De rechtbank overweegt dat de redelijke termijn als bedoeld in artikel 6 EVRM een aanvang heeft genomen op 29 maart 2018, de datum waarop door de rechter-commissaris, op vordering van het Openbaar Ministerie, een machtiging om ten laste van verdachte conservatoir beslag te doen leggen op alle aan hem – voor beslag vatbare – toebehorende voorwerpen is afgegeven. Aangezien het vonnis wordt gewezen op 11 augustus 2020, heeft de zaak in eerste aanleg twee jaar en ruim 4 maanden (en daarmee onwenselijk lang) geduurd. De rechtbank is van oordeel dat dit moet leiden tot compensatie in de hoogte van de straf, in die zin dat de rechtbank de helft van de onvoorwaardelijke gevangenisstraf die zij normaal gesproken zou hebben opgelegd, in voorwaardelijke vorm aan verdachte zal opleggen.
Alles afwegende is de rechtbank van oordeel dat een vrijheidsbenemende straf van 6 maanden moet worden opgelegd.
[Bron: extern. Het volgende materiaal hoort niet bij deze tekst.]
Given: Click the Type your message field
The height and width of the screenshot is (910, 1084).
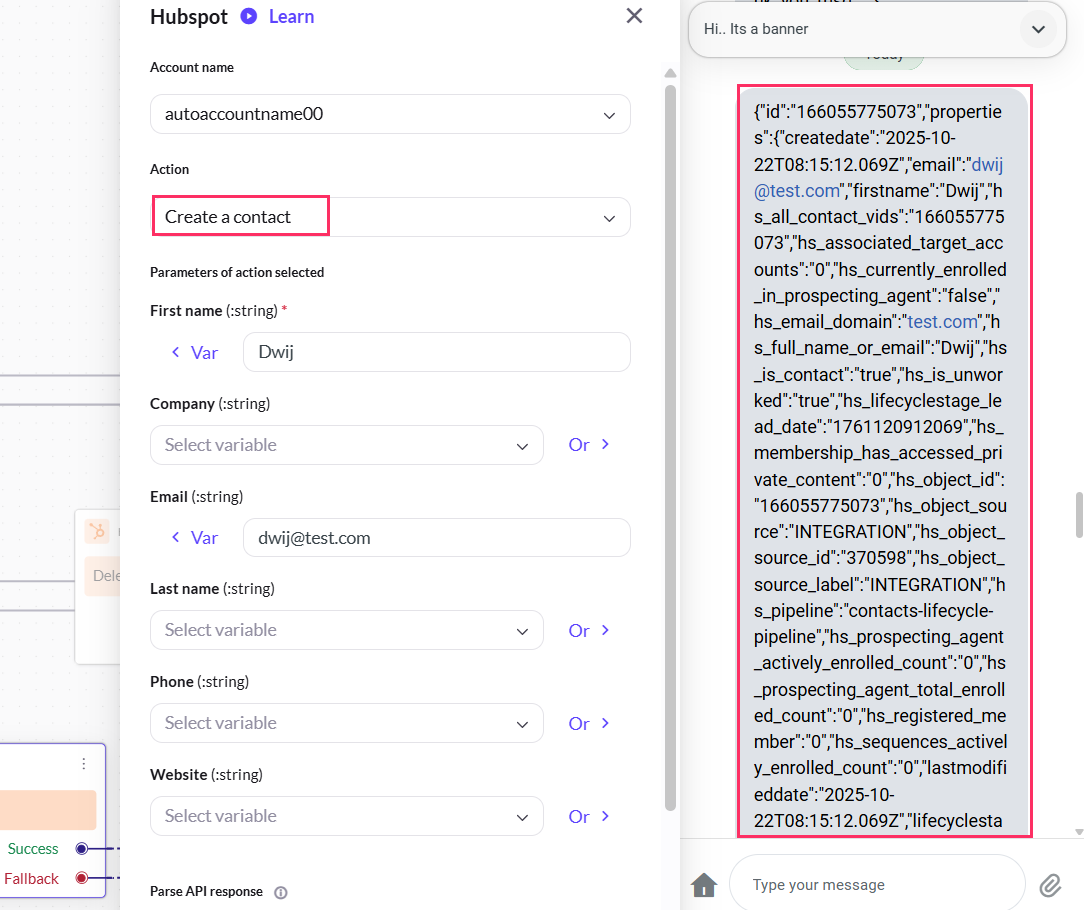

De rechtbank zal echter bepalen dat een gedeelte daarvan, namelijk 3 maanden, vooralsnog niet ten uitvoer zal worden gelegd en zal daaraan een proeftijd verbinden van twee jaren, opdat verdachte ervan wordt weerhouden zich voor het einde van die proeftijd schuldig te maken aan een strafbaar feit.